===== Excerpted data

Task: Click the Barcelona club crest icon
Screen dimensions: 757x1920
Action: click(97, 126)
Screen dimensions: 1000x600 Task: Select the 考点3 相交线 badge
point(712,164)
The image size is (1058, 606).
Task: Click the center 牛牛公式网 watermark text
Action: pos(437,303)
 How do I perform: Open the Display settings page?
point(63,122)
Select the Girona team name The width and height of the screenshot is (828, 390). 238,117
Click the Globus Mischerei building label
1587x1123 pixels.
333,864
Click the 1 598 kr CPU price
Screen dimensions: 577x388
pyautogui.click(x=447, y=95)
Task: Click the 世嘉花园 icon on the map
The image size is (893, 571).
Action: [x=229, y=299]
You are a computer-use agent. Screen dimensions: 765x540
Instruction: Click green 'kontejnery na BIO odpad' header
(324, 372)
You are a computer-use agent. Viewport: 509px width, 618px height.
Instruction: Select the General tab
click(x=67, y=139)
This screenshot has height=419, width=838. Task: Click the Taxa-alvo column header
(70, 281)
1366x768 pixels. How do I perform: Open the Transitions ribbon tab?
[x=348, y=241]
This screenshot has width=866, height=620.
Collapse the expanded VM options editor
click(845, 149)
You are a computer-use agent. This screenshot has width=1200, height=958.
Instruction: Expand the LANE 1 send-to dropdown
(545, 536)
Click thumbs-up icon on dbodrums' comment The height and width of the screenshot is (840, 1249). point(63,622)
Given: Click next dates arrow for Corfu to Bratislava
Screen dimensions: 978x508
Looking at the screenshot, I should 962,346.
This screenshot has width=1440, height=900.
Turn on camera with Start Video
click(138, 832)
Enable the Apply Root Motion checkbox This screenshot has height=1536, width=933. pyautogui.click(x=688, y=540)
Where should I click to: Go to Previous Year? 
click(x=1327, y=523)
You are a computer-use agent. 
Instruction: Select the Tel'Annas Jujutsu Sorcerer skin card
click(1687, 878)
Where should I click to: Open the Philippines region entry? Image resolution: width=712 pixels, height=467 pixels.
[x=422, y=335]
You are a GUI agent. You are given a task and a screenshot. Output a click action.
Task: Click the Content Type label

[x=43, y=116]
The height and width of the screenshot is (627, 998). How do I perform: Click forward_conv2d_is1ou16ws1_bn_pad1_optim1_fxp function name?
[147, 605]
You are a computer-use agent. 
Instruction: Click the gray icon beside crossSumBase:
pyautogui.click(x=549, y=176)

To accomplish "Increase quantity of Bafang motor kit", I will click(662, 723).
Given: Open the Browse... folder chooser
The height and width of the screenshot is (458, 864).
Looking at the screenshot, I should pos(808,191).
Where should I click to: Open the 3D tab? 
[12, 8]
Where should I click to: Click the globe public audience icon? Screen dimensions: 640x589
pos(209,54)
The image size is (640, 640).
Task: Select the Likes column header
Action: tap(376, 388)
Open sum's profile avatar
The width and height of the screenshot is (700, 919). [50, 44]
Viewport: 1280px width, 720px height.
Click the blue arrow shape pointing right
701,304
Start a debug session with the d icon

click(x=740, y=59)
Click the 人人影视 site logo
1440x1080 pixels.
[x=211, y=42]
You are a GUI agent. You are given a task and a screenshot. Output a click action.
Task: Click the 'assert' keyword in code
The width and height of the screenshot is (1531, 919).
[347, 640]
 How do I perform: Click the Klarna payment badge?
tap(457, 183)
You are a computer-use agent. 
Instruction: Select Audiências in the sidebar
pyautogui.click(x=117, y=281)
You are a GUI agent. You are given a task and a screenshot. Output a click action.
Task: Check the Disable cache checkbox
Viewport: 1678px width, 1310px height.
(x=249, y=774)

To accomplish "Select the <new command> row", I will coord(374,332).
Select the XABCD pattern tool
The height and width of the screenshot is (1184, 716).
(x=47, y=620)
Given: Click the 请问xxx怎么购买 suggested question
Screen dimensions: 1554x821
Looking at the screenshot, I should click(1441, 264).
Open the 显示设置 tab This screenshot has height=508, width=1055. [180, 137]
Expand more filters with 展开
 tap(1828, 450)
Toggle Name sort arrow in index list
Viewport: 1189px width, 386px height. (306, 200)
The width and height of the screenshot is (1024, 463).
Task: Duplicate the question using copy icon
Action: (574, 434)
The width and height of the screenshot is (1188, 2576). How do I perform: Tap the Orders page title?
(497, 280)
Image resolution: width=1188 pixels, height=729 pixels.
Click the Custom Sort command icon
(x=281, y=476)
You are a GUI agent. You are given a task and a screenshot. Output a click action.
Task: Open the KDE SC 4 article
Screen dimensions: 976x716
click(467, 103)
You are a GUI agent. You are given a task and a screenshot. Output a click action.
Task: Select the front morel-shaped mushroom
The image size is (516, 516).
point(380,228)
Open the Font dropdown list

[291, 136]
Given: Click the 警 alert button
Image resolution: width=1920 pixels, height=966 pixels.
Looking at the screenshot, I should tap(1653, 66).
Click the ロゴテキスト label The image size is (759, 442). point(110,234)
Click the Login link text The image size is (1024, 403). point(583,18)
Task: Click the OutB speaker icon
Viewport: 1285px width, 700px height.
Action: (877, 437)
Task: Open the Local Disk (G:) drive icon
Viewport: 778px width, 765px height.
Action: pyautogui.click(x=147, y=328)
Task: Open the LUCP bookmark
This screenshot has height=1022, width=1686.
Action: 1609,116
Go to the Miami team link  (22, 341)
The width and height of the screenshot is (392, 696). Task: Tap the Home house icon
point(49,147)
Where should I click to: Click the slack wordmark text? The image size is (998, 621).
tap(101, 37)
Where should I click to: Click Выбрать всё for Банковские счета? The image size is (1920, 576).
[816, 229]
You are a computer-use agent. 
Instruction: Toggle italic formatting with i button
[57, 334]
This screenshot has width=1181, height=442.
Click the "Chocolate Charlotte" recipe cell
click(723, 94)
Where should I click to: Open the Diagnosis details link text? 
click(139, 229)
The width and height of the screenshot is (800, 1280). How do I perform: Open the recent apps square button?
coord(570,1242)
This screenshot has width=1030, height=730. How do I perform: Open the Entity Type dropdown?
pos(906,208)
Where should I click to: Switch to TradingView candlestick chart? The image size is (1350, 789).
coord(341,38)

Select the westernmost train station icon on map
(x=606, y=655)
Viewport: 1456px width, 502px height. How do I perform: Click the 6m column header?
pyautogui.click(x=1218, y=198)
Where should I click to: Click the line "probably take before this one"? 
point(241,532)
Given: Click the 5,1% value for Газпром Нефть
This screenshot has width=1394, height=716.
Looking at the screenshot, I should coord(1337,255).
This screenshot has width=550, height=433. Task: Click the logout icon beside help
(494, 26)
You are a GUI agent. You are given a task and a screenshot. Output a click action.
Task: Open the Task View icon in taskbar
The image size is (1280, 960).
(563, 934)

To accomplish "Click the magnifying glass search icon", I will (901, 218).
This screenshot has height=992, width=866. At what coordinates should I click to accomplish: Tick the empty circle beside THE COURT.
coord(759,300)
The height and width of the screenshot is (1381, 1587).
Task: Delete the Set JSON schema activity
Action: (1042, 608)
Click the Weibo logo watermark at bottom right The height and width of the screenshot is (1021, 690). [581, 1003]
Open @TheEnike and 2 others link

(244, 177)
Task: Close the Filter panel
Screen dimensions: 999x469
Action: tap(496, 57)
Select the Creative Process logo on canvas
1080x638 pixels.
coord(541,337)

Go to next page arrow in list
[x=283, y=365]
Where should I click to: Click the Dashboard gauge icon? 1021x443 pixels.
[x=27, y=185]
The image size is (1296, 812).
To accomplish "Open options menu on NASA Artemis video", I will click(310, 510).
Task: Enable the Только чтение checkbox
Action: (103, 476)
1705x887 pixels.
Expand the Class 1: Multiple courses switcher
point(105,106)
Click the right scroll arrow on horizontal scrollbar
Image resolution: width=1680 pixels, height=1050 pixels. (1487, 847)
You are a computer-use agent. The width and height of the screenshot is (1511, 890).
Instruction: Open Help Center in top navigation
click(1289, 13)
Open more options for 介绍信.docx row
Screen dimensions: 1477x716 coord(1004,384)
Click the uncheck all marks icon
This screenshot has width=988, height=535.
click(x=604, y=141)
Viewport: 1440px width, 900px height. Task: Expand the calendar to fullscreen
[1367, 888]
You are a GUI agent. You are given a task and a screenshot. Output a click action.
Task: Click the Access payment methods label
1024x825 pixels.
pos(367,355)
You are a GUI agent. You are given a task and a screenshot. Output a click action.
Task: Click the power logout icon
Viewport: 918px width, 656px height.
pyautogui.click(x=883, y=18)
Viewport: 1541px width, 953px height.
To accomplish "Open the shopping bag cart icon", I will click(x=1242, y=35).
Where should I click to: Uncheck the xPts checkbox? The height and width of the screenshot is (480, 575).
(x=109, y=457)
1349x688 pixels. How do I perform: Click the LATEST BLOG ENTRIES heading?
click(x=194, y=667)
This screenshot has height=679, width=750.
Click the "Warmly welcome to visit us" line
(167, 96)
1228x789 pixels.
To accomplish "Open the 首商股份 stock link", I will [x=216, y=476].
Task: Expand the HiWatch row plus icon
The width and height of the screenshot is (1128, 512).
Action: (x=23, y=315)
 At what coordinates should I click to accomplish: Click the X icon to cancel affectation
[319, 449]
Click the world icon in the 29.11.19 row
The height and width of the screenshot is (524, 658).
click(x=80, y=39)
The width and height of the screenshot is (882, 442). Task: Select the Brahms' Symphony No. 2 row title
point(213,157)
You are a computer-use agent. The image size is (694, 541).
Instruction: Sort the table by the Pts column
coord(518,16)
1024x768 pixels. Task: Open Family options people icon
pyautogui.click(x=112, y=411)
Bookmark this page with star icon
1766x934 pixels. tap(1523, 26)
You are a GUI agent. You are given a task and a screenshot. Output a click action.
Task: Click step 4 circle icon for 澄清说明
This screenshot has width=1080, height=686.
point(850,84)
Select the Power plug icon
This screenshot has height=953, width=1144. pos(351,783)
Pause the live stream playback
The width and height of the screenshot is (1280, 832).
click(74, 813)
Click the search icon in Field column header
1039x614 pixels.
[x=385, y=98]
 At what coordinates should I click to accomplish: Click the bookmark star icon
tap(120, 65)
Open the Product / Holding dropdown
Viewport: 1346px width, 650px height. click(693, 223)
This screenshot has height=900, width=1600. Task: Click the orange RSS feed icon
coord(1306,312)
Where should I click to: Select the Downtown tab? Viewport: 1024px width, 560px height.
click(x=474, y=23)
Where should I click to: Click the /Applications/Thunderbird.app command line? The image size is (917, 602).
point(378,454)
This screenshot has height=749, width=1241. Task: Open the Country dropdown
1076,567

==========

Go through the listing above and write out exactly the lines starting with the one holding "Screen dimensions: 1554x821" and running through the one holding "Given: Click the 警 alert button", ends included, and no others.

Screen dimensions: 1554x821
Looking at the screenshot, I should click(1441, 264).
Open the 显示设置 tab This screenshot has height=508, width=1055. [180, 137]
Expand more filters with 展开
 tap(1828, 450)
Toggle Name sort arrow in index list
Viewport: 1189px width, 386px height. (306, 200)
The width and height of the screenshot is (1024, 463).
Task: Duplicate the question using copy icon
Action: (574, 434)
The width and height of the screenshot is (1188, 2576). How do I perform: Tap the Orders page title?
(497, 280)
Image resolution: width=1188 pixels, height=729 pixels.
Click the Custom Sort command icon
(x=281, y=476)
You are a GUI agent. You are given a task and a screenshot. Output a click action.
Task: Open the KDE SC 4 article
Screen dimensions: 976x716
click(467, 103)
You are a GUI agent. You are given a task and a screenshot. Output a click action.
Task: Select the front morel-shaped mushroom
The image size is (516, 516).
point(380,228)
Open the Font dropdown list

[291, 136]
Given: Click the 警 alert button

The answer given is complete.